What to produce: Find the line in the material below that contains "Where should I click to: Click", then give it again, with all later lines, exactly as shown.

*** Dataset records Section Begins ***

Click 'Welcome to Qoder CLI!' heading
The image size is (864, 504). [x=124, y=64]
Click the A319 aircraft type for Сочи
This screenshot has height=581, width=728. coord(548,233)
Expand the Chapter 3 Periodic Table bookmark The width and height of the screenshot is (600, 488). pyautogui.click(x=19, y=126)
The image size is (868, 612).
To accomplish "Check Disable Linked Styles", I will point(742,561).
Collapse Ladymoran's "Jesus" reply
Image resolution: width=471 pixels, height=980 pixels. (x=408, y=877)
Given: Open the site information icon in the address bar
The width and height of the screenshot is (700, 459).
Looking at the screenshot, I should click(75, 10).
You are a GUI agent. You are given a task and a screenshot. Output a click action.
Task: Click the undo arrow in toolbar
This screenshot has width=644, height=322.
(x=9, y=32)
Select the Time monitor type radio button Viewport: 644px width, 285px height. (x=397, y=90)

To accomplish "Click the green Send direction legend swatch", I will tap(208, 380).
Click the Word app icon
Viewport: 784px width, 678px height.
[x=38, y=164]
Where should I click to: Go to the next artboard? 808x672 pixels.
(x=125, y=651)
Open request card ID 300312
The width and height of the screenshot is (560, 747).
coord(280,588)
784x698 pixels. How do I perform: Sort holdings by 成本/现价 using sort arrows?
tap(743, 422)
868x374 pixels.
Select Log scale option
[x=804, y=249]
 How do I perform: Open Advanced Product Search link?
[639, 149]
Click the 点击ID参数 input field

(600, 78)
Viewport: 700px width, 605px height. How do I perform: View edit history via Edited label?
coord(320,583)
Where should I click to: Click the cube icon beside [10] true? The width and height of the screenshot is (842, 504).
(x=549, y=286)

*** Dataset records Section Ends ***

Answer box:
Where should I click to: Click the cube icon beside [10] true? The width and height of the screenshot is (842, 504).
(x=549, y=286)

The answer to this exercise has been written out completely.